CHICAGO (CBS) — Grammy-nominated Chicago blues legend Eddy “The Chief” Clearwater, the gifted guitarist who wowed crowds with a flamboyant style he called “rock-a-blues” has died.

Clearwater’s publicist Lynn Orman Weiss confirmed he died of heart failure Friday morning at Skokie Hospital. He was 83.

He was born Edward Harrington in Macon, Mississippi and came to Chicago in 1950 as the electric blues scene was burgeoning.

By 1953, “Guitar Eddy” as he was known, made a name for himself playing clubs on the city’s South and West Side. He played with notable stars including Magic Sam, Otis Rush and Freddie King.

UNSPECIFIED – CIRCA 2000: Photo of Eddy CLEARWATER; Eddy “The Chief” Clearwater performing on stage (Photo by David Redfern/Redferns)

Along with his signature electrifying guitar style, Clearwater (whose name is a play on Muddy Waters’ moniker) was known for wearing bright, colorful Native American headdresses. He was once given a headdress by a fan. In an interview, Clearwater said his grandmother was “almost” full blooded Cherokee.

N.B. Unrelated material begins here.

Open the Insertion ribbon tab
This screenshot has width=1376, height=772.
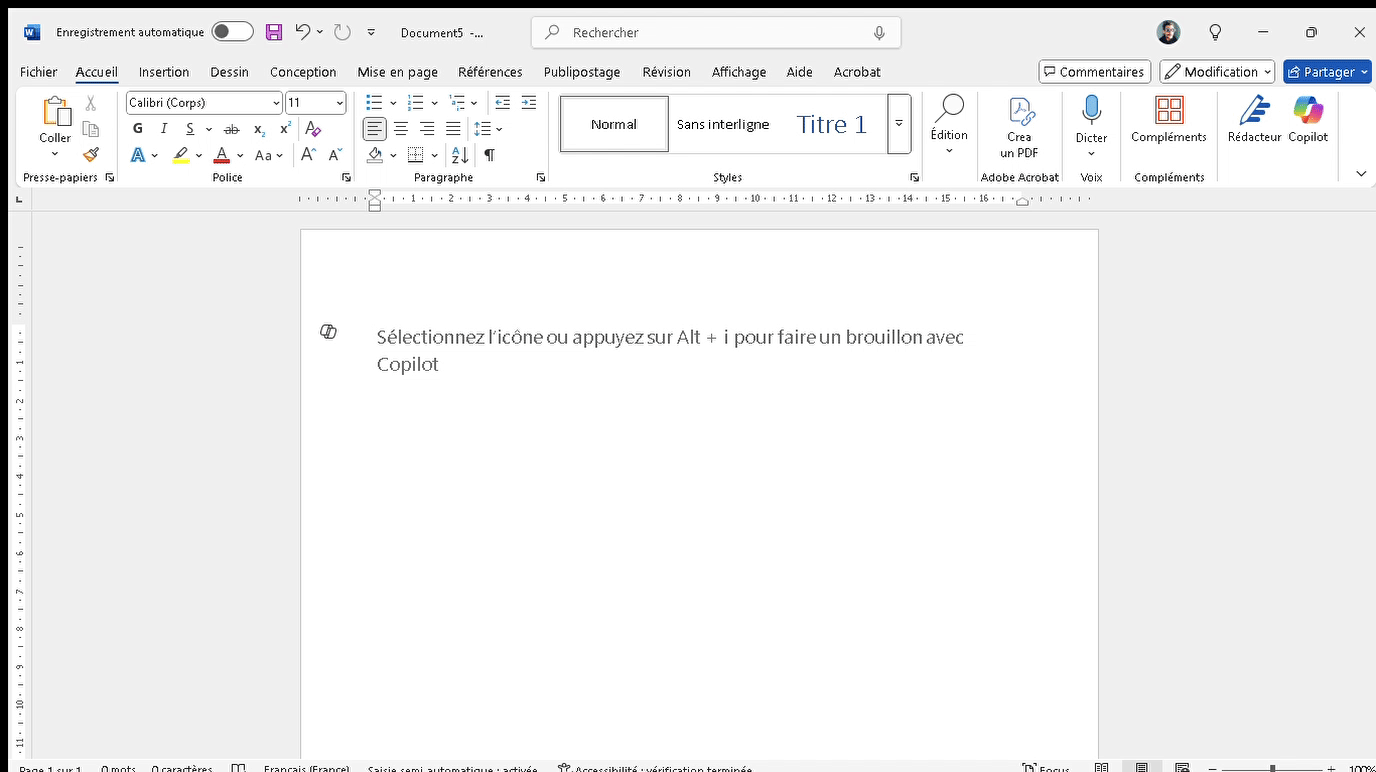coord(164,72)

Clearwater was inducted into the Blues Hall of Fame in 2016. His last recording “Soul Funky” was released in 2014.

“Chicago lost one of our legendary blues musicians, innovators and ambassadors to the world,”said Chicago Mayor Rahm Emanuel in a statement.

“Clearwater leaves behind a legacy that includes 17 albums, countless shows and a lifetime of songs that gave a voice to the soul of the city he loved. Our thoughts are with Eddy’s family and friends during this difficult time.”

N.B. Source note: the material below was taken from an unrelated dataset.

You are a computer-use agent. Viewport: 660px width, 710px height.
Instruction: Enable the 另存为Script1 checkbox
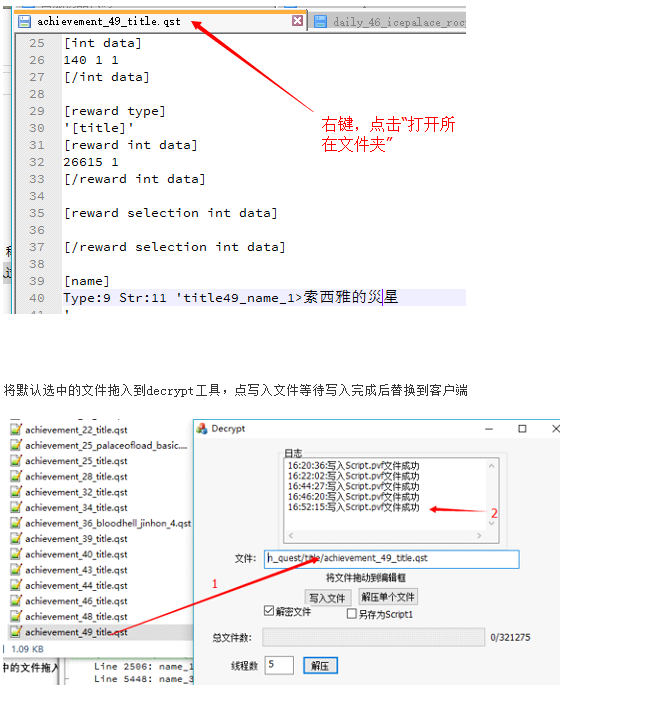tap(351, 614)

He was set to play at Buddy Guy’s Legends club for crowds in town for next weekend’s Chicago Blues Festival as well as the Taste of Lincoln Avenue Festival in July.

Clearwater’s funeral is set for this Tuesday in Skokie where he lived for more than 20 years.

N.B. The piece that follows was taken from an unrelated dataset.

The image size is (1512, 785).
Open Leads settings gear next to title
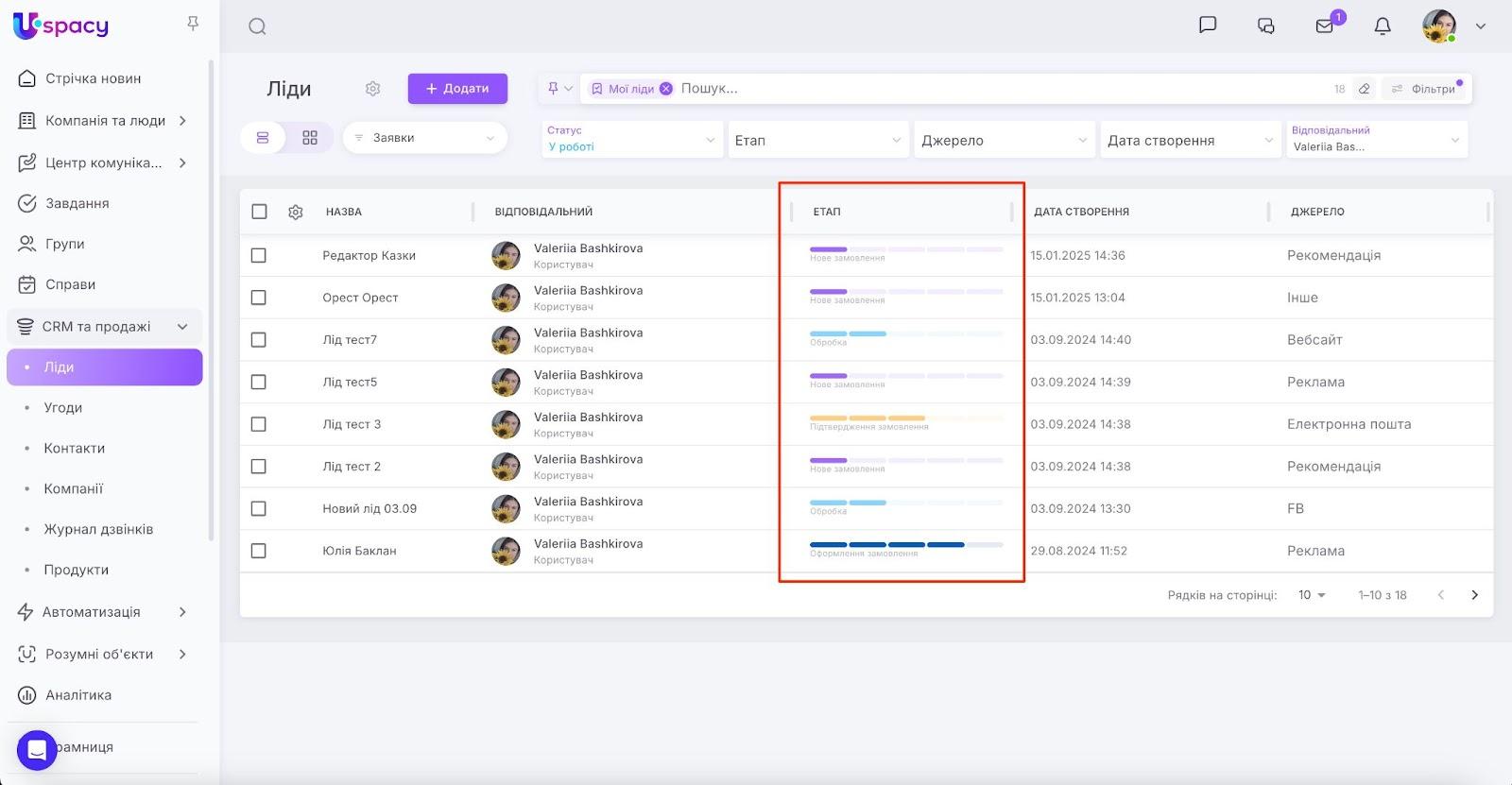point(372,89)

American Blues musician Eddy ‘The Chief’ Clearwater (born Edward Harrington) wears a headdress as he leads his West Side Strut band during a performance at the 25th Annual Chicago Blues Festival on Grant Park’s Petrillo Music Shell, Chicago, Illinois, June 6, 2008. (Photo by Jack Vartoogian/Getty Images)

Tributes during next weekend’s Chicago Blues Festival are already being planned.